Summit, Main Memorial


Military Memorial

Italy's largest war memorial rises from the western face of the Mont Sei Busi at Redipuglia, just inland from the Gulf of Trieste. During the War, this area was bitterly fought over. Though it is not very high, Sei Busi allows outstanding views from its summit, up to the first slopes of the Carso plateau.

Here on monumental terraces are buried the remains of 100,187 fallen: 39,857 known and 60,330 unknown.

Veteran's Celebration

At the main monument's lowest level stands the impressive resting place of the Duke of Aosta, Commander of the Third Army which fought in this area during the War. The placement gives the impression of the deployment on the battlefield of a great military force with its leader at its head. The Duke, who died in 1931, was laid here in accordance with his wish to lie amongst his soldiers. His grave is covered with a 75-ton monolith of porphyra.

From this level begin rising the terrace containing the remains of the 40,000 known soldiers who fell during the war, and whose names are inscribed in individual plaques of bronze. On the topmost terrace, in two large common graves that flank the votive chapel, lie the remains of 60,000 unknown soldiers. Close by are the graves of 72 sailors, and 56 frontier guards.

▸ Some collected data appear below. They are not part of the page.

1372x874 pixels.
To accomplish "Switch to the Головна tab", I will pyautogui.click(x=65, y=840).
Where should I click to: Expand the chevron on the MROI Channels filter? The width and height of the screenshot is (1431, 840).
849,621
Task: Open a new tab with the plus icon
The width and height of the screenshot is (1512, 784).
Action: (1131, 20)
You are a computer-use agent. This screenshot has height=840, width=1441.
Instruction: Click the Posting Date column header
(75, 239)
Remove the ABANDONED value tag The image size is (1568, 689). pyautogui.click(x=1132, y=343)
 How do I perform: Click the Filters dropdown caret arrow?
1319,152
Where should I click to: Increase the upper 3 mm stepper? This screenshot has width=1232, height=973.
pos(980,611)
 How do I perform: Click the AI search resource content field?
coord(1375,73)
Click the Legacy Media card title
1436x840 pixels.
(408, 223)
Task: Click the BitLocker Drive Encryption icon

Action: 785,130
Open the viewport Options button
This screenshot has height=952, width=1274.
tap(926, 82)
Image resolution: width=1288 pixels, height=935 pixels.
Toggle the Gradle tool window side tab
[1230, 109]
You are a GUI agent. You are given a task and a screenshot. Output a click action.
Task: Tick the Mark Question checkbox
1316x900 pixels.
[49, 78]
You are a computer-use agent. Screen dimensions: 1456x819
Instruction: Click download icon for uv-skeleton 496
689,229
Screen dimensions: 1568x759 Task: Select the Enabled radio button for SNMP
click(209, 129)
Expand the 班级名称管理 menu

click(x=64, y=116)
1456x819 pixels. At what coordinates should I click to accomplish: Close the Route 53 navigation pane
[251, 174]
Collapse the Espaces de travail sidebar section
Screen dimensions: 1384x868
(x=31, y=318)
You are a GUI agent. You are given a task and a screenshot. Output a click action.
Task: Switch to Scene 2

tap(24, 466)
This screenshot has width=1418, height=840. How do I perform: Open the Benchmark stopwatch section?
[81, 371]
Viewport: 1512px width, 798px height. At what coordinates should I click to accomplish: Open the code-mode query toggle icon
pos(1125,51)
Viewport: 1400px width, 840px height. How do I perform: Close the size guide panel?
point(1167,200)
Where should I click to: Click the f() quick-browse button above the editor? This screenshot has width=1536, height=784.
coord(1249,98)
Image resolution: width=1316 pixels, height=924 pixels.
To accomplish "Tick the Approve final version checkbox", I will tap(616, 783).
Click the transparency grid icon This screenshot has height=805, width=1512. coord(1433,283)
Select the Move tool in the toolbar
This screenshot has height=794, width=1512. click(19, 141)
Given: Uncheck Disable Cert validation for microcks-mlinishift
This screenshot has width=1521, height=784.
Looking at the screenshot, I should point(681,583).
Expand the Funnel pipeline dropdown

At the summit of the monument rise three large bronze crosses, symbols at once of the ultimate sacrifice and of the hope of ascension to God. Behind the votive chapel is a small museum and gift shop and observation deck.

Duke of Aosta's Grave; Monument at St. Elia [lower];
Entrance Austro-Hungarian Cemetery

Just to the south lies the Hill of St. Elia, once the site of the old cemetery which was the first war memorial of Redipuglia. The hill has been transformed into a Garden of Remembrance. The monument at the top, which commemorates the dead of all wars, rises a simple but evocative monument created from the fragment of an ancient Roman column. Pleasant walking paths with military equipment on display lead the visitor to former communication trenches, caves, trenches, machine gun and mortar positions of the original defense system created by the Austrian forces that stoutly defended the position.

About one km west from Redipuglia is a well-maintained cemetery with the remains of 14,406 Austro-Hungarian soldiers who fell during the war, and whose remains have been transferred from a number of graveyards in the area.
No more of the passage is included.